- EXTRACTED RECORDS:
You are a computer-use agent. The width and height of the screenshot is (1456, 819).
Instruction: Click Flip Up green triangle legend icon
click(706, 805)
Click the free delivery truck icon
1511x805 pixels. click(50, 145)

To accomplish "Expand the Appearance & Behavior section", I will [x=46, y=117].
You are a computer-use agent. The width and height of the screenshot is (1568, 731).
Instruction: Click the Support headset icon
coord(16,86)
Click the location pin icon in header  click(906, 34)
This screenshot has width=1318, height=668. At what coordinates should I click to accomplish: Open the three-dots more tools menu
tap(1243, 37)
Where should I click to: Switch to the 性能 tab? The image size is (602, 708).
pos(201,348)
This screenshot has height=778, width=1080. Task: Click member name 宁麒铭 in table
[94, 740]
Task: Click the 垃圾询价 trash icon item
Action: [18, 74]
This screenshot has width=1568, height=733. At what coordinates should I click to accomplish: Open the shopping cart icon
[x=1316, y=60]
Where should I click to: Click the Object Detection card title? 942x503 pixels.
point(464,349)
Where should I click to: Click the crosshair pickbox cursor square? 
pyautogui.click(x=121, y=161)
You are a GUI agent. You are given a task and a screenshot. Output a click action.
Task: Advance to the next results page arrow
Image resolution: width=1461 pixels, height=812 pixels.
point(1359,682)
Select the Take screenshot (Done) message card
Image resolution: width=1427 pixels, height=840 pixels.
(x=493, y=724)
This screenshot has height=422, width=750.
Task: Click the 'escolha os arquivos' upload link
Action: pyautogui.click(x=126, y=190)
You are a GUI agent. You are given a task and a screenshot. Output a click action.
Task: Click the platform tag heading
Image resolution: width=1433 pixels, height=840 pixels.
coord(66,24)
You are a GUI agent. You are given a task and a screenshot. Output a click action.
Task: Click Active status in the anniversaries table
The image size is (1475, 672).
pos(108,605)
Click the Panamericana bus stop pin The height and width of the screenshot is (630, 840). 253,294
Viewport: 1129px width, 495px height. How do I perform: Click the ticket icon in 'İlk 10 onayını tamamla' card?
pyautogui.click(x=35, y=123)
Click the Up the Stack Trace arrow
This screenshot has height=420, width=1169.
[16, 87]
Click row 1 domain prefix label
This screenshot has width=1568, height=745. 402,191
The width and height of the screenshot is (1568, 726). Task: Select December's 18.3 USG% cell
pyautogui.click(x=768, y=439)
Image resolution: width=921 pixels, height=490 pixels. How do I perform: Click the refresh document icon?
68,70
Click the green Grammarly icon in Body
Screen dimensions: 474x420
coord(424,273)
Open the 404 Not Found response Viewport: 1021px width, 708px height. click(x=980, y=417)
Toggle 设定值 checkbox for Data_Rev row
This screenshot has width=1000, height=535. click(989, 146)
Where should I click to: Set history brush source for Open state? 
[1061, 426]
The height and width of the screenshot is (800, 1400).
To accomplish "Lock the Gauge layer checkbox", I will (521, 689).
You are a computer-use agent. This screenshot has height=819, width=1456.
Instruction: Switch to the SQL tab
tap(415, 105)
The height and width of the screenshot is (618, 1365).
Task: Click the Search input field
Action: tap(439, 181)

- WHAT YOU HAVE TO DO:
Repeat every one of the records above word for word, with nothing changed.

- CORRECT RESULT:
You are a computer-use agent. The width and height of the screenshot is (1456, 819).
Instruction: Click Flip Up green triangle legend icon
click(706, 805)
Click the free delivery truck icon
1511x805 pixels. click(50, 145)

To accomplish "Expand the Appearance & Behavior section", I will [x=46, y=117].
You are a computer-use agent. The width and height of the screenshot is (1568, 731).
Instruction: Click the Support headset icon
coord(16,86)
Click the location pin icon in header  click(906, 34)
This screenshot has width=1318, height=668. At what coordinates should I click to accomplish: Open the three-dots more tools menu
tap(1243, 37)
Where should I click to: Switch to the 性能 tab? The image size is (602, 708).
pos(201,348)
This screenshot has height=778, width=1080. Task: Click member name 宁麒铭 in table
[94, 740]
Task: Click the 垃圾询价 trash icon item
Action: [18, 74]
This screenshot has width=1568, height=733. At what coordinates should I click to accomplish: Open the shopping cart icon
[x=1316, y=60]
Where should I click to: Click the Object Detection card title? 942x503 pixels.
point(464,349)
Where should I click to: Click the crosshair pickbox cursor square? 
pyautogui.click(x=121, y=161)
You are a GUI agent. You are given a task and a screenshot. Output a click action.
Task: Advance to the next results page arrow
Image resolution: width=1461 pixels, height=812 pixels.
point(1359,682)
Select the Take screenshot (Done) message card
Image resolution: width=1427 pixels, height=840 pixels.
(x=493, y=724)
This screenshot has height=422, width=750.
Task: Click the 'escolha os arquivos' upload link
Action: pyautogui.click(x=126, y=190)
You are a GUI agent. You are given a task and a screenshot. Output a click action.
Task: Click the platform tag heading
Image resolution: width=1433 pixels, height=840 pixels.
coord(66,24)
You are a GUI agent. You are given a task and a screenshot. Output a click action.
Task: Click Active status in the anniversaries table
The image size is (1475, 672).
pos(108,605)
Click the Panamericana bus stop pin The height and width of the screenshot is (630, 840). 253,294
Viewport: 1129px width, 495px height. How do I perform: Click the ticket icon in 'İlk 10 onayını tamamla' card?
pyautogui.click(x=35, y=123)
Click the Up the Stack Trace arrow
This screenshot has height=420, width=1169.
[16, 87]
Click row 1 domain prefix label
This screenshot has width=1568, height=745. 402,191
The width and height of the screenshot is (1568, 726). Task: Select December's 18.3 USG% cell
pyautogui.click(x=768, y=439)
Image resolution: width=921 pixels, height=490 pixels. How do I perform: Click the refresh document icon?
68,70
Click the green Grammarly icon in Body
Screen dimensions: 474x420
coord(424,273)
Open the 404 Not Found response Viewport: 1021px width, 708px height. click(x=980, y=417)
Toggle 设定值 checkbox for Data_Rev row
This screenshot has width=1000, height=535. click(989, 146)
Where should I click to: Set history brush source for Open state? 
[1061, 426]
The height and width of the screenshot is (800, 1400).
To accomplish "Lock the Gauge layer checkbox", I will (521, 689).
You are a computer-use agent. This screenshot has height=819, width=1456.
Instruction: Switch to the SQL tab
tap(415, 105)
The height and width of the screenshot is (618, 1365).
Task: Click the Search input field
Action: tap(439, 181)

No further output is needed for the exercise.